■ DATA EXTRACT ■
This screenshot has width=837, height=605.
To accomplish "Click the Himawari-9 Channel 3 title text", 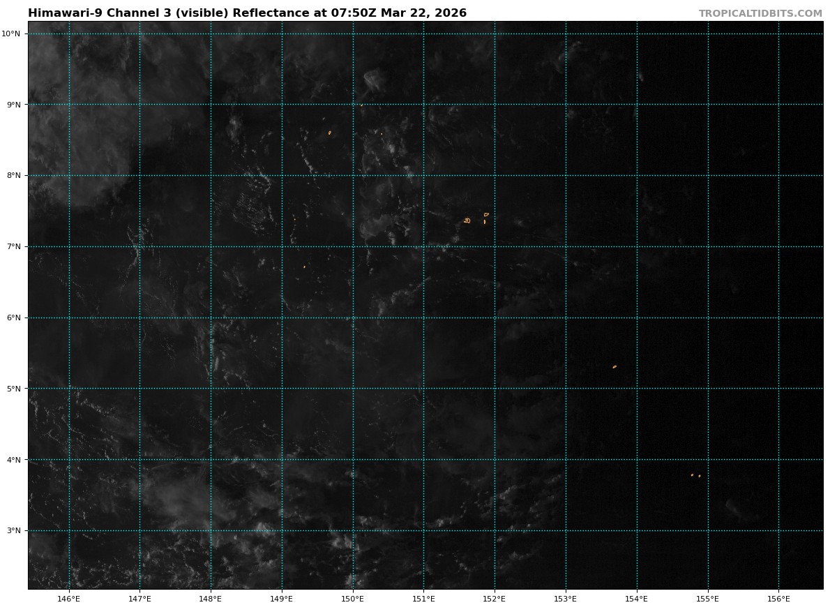I will (x=247, y=13).
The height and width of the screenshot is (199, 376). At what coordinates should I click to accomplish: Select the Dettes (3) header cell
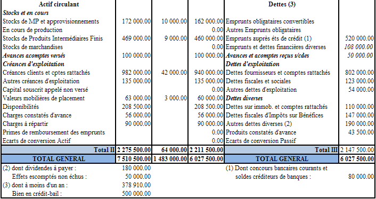point(282,4)
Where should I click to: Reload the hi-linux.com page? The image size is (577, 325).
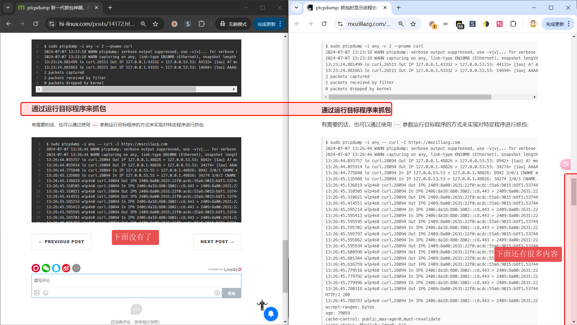click(35, 24)
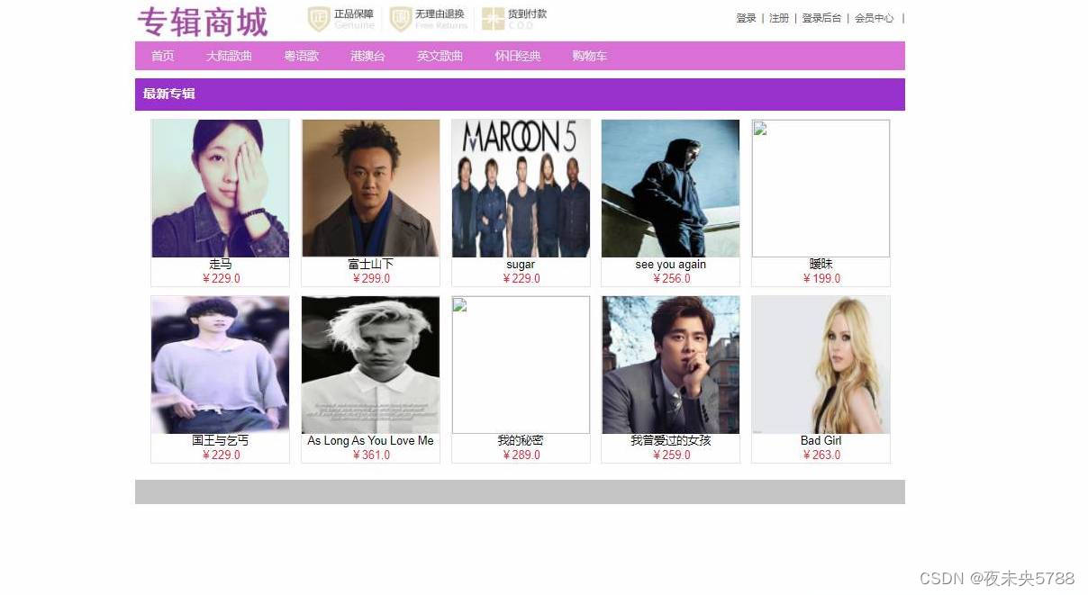Go to the 首页 navigation tab

(x=163, y=56)
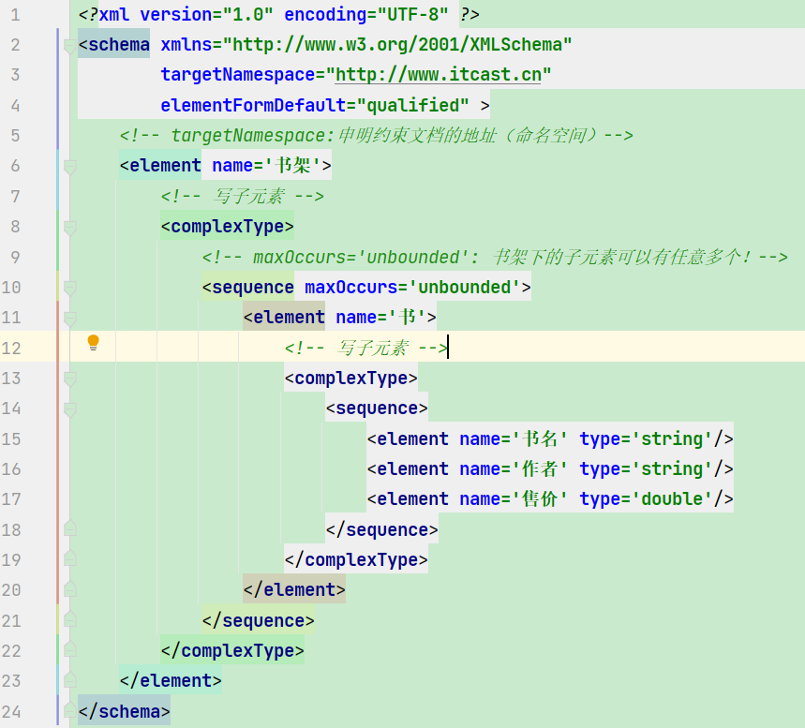Click the red change marker beside line 16
805x728 pixels.
tap(58, 469)
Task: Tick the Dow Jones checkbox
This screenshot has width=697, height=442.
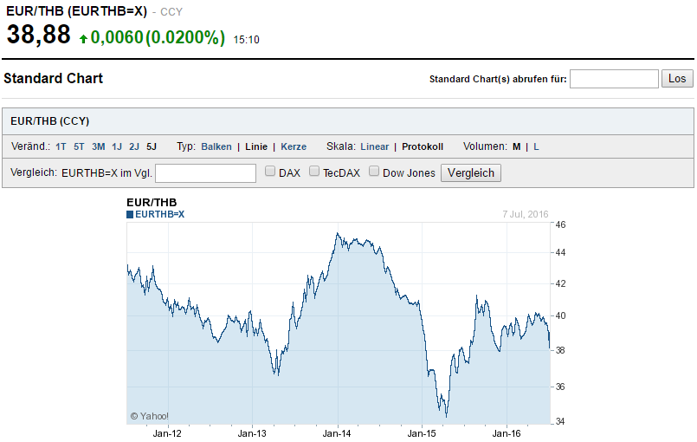Action: [374, 172]
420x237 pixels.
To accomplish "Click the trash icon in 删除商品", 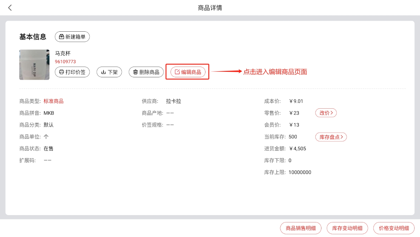I will [135, 72].
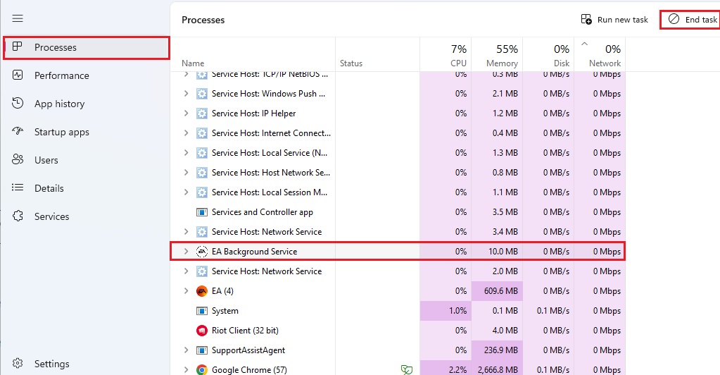Click the End task button
This screenshot has height=375, width=720.
click(693, 20)
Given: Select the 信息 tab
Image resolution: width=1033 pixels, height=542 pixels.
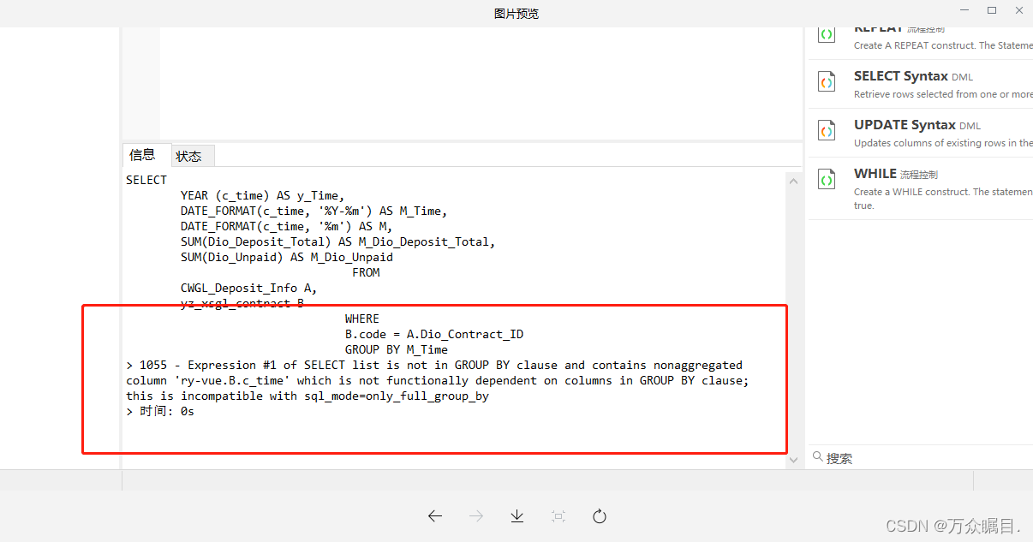Looking at the screenshot, I should [x=145, y=155].
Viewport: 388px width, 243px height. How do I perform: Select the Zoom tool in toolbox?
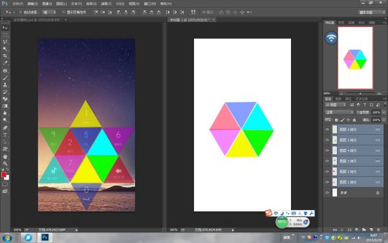point(5,164)
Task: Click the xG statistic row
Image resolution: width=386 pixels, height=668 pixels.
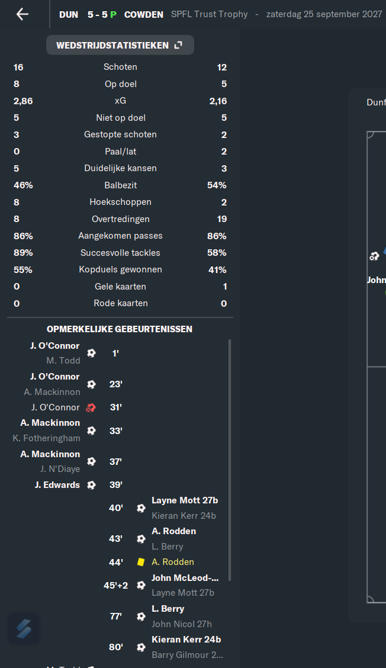Action: 120,101
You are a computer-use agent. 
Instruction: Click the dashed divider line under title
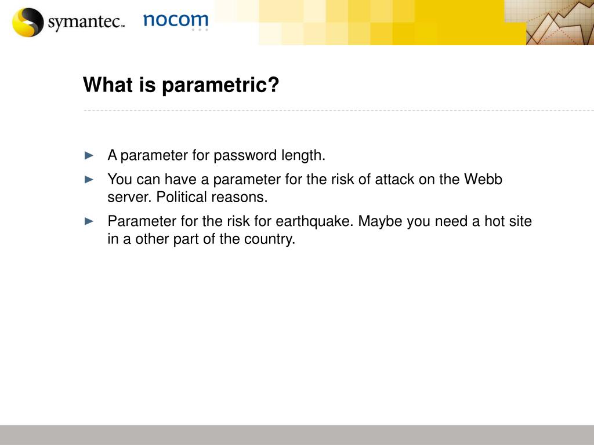[339, 111]
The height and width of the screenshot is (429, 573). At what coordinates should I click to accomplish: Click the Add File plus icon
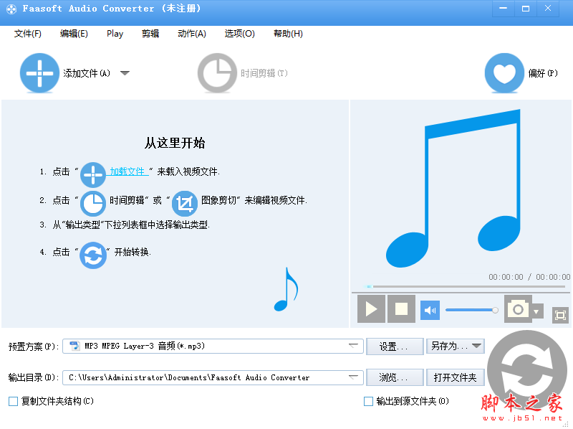tap(39, 73)
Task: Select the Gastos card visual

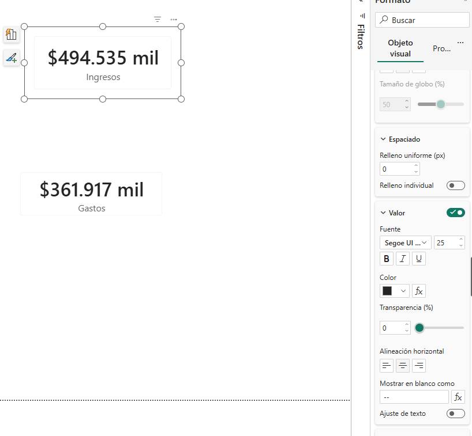Action: point(91,194)
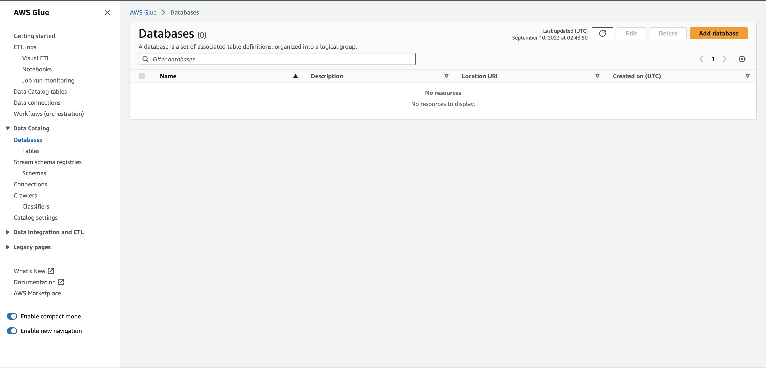Toggle Enable compact mode switch
766x368 pixels.
pos(12,316)

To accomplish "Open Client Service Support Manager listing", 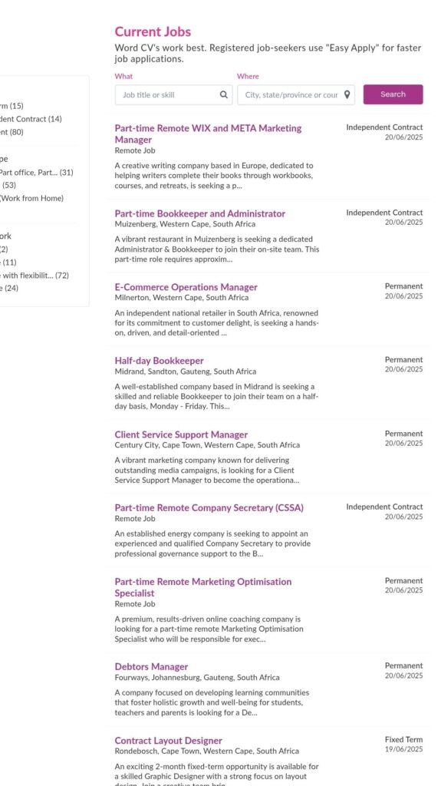I will [181, 434].
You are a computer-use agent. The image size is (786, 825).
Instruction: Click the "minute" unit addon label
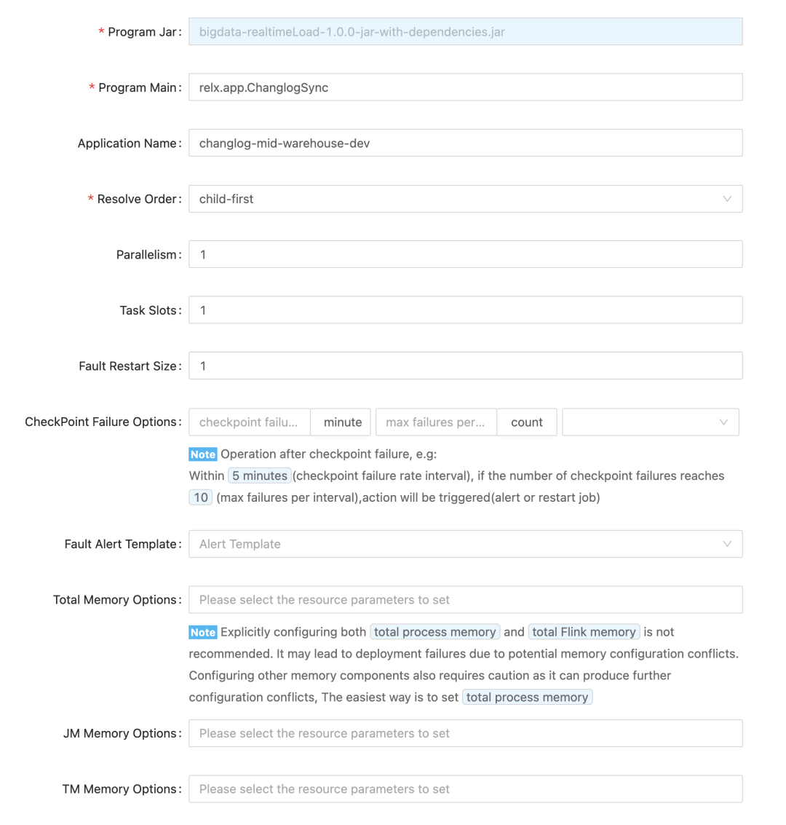coord(343,422)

■ TASK DIRECTIONS ■
Find each line in the material above that contains the word "coordinates" and copy those lines.

■ SOLUTION FOR THIS PROBLEM ■
The height and width of the screenshot is (199, 376). At what coordinates should I click to accomplish: Select the Dettes (3) header cell
The height and width of the screenshot is (429, 573). At what coordinates should I click to accomplish: Click the Add File plus icon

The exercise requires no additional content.